Saturday, July 19, 2008

they'll seek to burn me, north and south.

This feels like when I stand in front of an empty canvas, when I become frightened by all the possibilities that could be painted upon that vast blank space. There are combinations of letters that could make up so many beautiful words upon this blank page today, various and beautiful combinations, yet I can only think of one - i am incomplete.

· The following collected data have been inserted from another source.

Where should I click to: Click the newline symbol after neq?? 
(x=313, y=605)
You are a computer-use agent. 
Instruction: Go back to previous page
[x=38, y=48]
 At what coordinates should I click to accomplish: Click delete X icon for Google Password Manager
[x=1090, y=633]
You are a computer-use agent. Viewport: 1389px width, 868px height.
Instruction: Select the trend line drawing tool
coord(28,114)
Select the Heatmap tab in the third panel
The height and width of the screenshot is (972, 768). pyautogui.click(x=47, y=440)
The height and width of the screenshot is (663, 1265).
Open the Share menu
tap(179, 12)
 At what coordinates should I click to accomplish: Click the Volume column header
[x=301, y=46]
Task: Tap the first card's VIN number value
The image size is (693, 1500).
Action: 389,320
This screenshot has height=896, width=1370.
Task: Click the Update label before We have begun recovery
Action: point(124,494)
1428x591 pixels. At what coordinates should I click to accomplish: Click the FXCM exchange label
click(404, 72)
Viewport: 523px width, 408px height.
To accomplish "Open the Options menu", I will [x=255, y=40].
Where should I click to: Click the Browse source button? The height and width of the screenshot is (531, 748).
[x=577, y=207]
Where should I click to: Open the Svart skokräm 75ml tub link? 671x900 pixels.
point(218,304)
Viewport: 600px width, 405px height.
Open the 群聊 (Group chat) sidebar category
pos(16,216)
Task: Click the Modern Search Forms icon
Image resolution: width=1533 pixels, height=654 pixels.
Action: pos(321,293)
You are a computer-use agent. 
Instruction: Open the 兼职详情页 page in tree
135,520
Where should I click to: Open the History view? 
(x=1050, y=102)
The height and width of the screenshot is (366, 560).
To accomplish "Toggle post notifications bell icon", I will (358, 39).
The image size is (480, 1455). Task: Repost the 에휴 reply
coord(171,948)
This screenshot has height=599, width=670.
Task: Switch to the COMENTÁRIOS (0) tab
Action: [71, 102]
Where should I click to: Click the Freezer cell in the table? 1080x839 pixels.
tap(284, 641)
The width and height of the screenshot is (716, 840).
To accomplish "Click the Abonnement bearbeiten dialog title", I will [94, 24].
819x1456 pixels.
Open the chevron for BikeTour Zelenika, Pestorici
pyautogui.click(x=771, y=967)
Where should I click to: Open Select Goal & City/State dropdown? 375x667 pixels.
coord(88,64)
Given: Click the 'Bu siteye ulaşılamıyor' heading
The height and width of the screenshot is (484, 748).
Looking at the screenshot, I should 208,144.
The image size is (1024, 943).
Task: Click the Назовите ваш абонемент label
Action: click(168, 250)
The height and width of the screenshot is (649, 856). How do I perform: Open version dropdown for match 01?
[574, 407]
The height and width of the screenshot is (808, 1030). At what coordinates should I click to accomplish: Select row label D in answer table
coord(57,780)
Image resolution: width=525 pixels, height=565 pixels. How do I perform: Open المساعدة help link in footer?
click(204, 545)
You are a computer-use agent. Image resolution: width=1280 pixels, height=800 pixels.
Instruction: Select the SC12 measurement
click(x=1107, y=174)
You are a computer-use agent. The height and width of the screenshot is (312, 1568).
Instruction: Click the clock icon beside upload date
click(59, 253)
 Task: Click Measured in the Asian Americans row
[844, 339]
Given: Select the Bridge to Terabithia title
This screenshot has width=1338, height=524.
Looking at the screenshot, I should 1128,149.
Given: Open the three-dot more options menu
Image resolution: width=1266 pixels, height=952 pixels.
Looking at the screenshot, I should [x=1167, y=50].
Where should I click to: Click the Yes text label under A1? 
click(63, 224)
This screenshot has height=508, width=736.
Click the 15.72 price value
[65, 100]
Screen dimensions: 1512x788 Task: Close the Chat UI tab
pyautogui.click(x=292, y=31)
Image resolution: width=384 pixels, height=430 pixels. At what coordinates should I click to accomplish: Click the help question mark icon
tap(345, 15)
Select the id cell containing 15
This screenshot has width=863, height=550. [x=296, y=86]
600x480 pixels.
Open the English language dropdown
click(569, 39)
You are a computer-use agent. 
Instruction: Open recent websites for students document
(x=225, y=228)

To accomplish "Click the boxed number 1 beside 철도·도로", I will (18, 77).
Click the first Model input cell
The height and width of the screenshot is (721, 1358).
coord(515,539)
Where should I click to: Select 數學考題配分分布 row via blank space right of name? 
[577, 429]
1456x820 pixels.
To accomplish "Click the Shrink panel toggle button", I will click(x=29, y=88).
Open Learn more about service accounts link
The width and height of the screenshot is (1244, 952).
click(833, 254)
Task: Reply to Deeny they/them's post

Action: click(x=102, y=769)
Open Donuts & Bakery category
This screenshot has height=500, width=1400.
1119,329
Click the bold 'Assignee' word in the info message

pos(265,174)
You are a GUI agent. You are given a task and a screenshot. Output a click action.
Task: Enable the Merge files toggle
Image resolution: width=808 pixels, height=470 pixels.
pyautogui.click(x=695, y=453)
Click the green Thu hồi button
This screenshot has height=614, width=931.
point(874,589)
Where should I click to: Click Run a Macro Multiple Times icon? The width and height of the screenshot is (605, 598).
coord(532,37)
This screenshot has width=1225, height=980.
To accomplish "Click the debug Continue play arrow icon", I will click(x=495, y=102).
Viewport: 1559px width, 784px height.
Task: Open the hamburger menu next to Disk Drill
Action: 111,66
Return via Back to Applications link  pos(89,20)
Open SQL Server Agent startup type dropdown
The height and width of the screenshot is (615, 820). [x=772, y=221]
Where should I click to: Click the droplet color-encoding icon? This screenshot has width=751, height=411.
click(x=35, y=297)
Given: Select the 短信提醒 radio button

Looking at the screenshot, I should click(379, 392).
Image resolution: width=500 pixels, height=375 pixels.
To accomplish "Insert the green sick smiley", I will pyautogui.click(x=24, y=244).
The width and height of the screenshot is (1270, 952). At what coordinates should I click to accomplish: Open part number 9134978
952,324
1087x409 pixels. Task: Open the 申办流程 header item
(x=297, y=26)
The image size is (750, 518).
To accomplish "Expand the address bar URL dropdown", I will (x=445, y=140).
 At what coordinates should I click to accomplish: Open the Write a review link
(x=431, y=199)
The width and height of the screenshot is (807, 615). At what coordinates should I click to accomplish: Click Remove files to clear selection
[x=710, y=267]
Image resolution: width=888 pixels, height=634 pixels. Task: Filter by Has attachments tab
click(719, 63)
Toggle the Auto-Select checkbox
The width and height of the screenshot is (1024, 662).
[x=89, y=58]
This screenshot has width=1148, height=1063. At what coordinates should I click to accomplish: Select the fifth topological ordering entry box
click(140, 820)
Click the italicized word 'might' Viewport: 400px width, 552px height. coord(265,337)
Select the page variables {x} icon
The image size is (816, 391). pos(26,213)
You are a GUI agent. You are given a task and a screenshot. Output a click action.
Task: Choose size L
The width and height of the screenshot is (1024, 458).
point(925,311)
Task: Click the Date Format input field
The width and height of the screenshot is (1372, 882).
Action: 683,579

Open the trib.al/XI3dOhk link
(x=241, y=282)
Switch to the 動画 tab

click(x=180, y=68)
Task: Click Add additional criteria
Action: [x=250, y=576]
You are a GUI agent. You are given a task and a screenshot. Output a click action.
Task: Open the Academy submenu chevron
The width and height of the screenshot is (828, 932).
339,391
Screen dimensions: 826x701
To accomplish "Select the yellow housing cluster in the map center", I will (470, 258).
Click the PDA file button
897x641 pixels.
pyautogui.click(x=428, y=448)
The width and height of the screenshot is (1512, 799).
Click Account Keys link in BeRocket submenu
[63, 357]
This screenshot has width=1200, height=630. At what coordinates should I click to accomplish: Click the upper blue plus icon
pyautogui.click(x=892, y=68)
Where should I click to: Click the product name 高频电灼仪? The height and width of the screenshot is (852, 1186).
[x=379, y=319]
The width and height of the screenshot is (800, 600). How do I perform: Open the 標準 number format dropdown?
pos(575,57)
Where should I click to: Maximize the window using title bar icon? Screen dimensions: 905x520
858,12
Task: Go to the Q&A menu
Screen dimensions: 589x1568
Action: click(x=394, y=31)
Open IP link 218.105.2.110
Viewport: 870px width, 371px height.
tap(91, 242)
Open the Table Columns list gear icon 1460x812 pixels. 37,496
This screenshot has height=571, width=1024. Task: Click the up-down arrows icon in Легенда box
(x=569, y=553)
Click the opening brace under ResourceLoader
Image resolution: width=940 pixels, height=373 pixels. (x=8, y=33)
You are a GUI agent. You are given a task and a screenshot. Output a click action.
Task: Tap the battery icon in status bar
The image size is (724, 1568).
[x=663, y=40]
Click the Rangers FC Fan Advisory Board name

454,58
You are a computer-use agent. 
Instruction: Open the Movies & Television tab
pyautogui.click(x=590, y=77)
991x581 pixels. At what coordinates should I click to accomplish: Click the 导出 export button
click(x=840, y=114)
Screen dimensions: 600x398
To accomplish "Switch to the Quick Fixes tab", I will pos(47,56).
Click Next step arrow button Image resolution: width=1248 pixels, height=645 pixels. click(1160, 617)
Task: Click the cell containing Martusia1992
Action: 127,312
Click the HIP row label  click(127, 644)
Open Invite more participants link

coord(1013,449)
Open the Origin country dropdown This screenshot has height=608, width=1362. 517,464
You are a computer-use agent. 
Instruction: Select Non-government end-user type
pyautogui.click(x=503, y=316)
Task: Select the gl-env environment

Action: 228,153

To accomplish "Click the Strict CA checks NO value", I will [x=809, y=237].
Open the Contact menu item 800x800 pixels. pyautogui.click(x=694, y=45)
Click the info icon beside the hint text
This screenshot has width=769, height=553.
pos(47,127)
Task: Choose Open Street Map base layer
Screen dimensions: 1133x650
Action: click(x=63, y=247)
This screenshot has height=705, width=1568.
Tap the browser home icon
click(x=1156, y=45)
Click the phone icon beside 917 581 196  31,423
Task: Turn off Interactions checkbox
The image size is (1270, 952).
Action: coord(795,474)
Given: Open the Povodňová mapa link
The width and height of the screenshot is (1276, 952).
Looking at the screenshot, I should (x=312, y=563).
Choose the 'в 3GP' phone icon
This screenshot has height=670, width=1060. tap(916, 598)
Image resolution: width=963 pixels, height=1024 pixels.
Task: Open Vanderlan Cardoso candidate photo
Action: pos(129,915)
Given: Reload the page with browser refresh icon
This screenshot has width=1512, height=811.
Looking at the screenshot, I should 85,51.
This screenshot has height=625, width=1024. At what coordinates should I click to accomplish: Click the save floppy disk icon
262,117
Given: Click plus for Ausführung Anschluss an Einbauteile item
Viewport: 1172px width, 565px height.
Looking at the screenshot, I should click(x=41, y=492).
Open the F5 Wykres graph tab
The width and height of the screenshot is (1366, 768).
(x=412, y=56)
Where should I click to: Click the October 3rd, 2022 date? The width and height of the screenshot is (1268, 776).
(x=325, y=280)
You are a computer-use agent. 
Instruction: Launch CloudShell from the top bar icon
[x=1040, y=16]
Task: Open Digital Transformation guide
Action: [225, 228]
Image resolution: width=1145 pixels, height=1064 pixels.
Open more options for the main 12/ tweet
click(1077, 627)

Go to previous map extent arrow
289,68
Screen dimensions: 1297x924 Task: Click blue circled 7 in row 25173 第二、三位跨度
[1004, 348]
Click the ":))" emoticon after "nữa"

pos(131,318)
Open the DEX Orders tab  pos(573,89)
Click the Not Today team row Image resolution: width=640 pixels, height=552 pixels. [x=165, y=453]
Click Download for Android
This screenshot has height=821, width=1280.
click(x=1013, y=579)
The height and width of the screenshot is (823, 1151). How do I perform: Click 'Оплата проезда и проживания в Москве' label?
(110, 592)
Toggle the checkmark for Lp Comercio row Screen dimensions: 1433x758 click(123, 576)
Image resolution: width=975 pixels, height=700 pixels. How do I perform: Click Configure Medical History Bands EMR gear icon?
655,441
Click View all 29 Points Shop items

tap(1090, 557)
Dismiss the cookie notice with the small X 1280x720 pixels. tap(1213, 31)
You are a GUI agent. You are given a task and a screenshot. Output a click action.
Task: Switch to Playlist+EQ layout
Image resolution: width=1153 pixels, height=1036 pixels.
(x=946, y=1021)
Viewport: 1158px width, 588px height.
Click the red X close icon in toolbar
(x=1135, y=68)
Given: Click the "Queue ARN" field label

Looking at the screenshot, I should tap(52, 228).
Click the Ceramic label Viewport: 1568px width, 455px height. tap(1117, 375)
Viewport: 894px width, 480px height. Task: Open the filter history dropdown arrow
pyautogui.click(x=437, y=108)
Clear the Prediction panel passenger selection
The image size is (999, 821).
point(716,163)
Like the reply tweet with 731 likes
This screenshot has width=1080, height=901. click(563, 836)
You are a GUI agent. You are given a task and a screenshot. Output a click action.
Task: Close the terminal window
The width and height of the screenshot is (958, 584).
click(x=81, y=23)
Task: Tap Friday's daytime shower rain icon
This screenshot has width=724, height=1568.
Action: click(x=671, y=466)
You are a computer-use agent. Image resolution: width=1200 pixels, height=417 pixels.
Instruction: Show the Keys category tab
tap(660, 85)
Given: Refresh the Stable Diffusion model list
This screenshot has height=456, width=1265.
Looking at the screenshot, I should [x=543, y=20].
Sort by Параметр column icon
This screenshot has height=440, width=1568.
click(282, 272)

I wish I knew. I wish I knew so many things, like whether I'll be in heaven one day, or if I'll ever find the perfect pair of jeans, or whether I'll become famous and make movies about global warming and quests for true love, because I sure can't seem to find these things in my own life. I suppose it's a human kind of thing. We all wonder from time to time whether or not we are making it count. Are we the cool kids, or the band geeks, or high school drop outs, or the ordinary girls from the small towns? I am not famous, so does that mean I am ordinary? I am not beautiful, so should I end up on a dusty shelf in a thrift store, where one wouldn't pay a penny more than I'm worth? I am not smart, so should I put down my books and do something useful, instead of wasting my time with mathematical figures I'll never quite calculate. I am not brave, or royal, or strong, or happy, because I count my pills every morning, and drink to my chemically induced happiness and health...I am not popular, because I cannot list my friends with figures greater that one hundred. I am no movie star, or socialite, or mogul, or daddy's little rich girl. I am not on the Forbe's List of Billionares, and I never will be. So then, I ask you, what is my worth? Is it the saltiness of my tears, or the beating of my heart? The redness of my blood in my veins, or the words from my mouth? Is it the strength of my love, or the measure of my hurt because of loss and love - together they go hand in hand. Should my life be a period. or a question mark? I suppose I answered that myself.